Sub-surface Energy and Storage
“Subsurface energy and storage” refers to the practice of storing energy within underground geological formations, like depleted oil and gas reservoirs, aquifers, or deep saline formations, utilizing the Earth’s subsurface as a storage medium for various forms of energy, including heat (geothermal), compressed air, hydrogen, or carbon dioxide, allowing for energy to be captured and accessed when needed.
Key aspects of subsurface energy storage:
Applications
- Geothermal energy: Storing heat extracted from the Earth’s subsurface for later use.
- Carbon capture and storage (CCS): Injecting captured carbon dioxide underground to prevent its release into the atmosphere.
- Compressed air energy storage (CAES): Storing compressed air in underground caverns to generate electricity when needed.
- Hydrogen storage: Storing hydrogen underground for future use in fuel cells.
Benefits
- Large storage capacity: The Earth’s subsurface offers vast storage potential compared to surface-based options.
- Long-duration storage: Energy can be stored underground for extended periods, enabling seasonal energy management.
- Potential for renewable energy integration: Can help balance fluctuations in renewable energy sources like solar and wind.
Challenges
- Geological characterization: Understanding the subsurface geology to identify suitable storage sites.
- Injection and extraction technologies: Developing efficient methods to inject and retrieve stored energy.
- Environmental considerations: Ensuring the safety and long-term integrity of storage sites, including potential impacts on groundwater.
Geothermal Energy Data and Potential
As a contributing partner of a national coalition, the Michigan Geological Repository for Research and Education at Western Michigan University has been collecting data from across the state that will aid industry in the identification and development of geothermal energy, and it has integrated that data into the National Geothermal Data System. These data are available to all those interested in developing geothermal energy resources.
The National Geothermal Data System is a distributed data system providing access to information resources related to geothermal energy from a network of data providers. Data are contributed by academic researchers, private industry and state and federal agencies. Funded by the Department of Energy’s Geothermal Technology Office, the NGDS provides information to help accelerate the development of United States geothermal resources and can be used to:
- Assess geothermal potential.
- Help potential investors evaluate potential income, expenses and long-term cash flow.
- Reduce risks in exploration and development of this energy source.
- Guide land-use planners and governmental agencies in making decisions about community development.
Geothermal Energy Potential for Michigan
Dr. William B. Harrison, III, research director, had led efforts to assess Michigan’s geothermal energy potential. Unlike western states with easily accessible geothermal resources like geysers, Michigan’s geothermal energy comes from hot brines in deep rock formations.
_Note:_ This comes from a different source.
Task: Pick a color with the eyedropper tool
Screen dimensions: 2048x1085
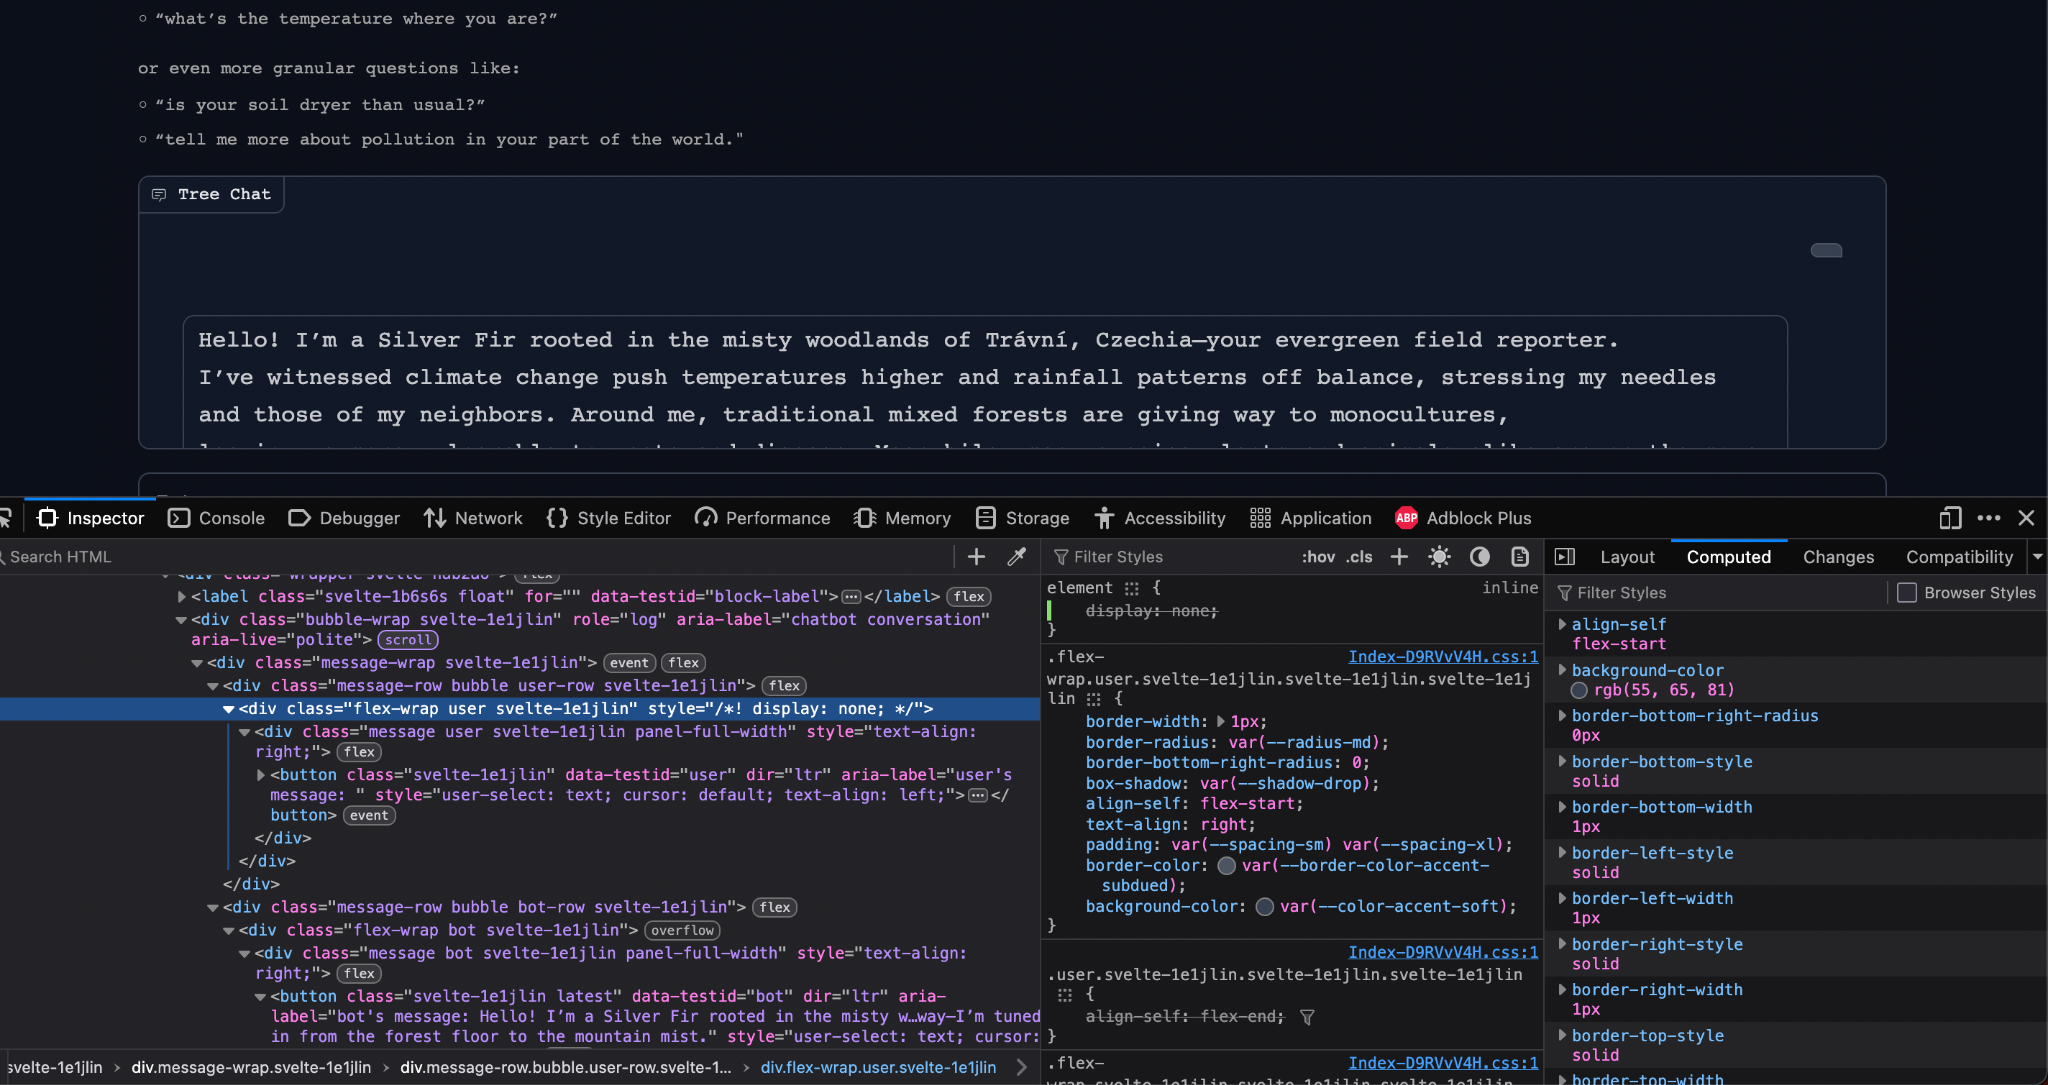Action: coord(1016,557)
Harrison gathered data from deep wells drilled by oil and gas companies, focusing on temperature and pressure records, as well as water chemistry and lithology information.
Research focused on shallow formations to evaluate heat flow for geothermal heat exchange systems, which are already widely used in Michigan for heating and cooling. Michigan’s low geothermal gradient means high-temperature geothermal power generation is challenging, requiring depths over 10,000 feet. However, shallow geothermal systems can still offer economic benefits.
Other states are exploring the use of existing deep wells for geothermal energy, and Harrison suggests that Michigan might have similar potential, but more data is needed to identify the locations of hot brine fluids. Compiling geothermal data from across the U.S. is crucial for developing this renewable energy resource.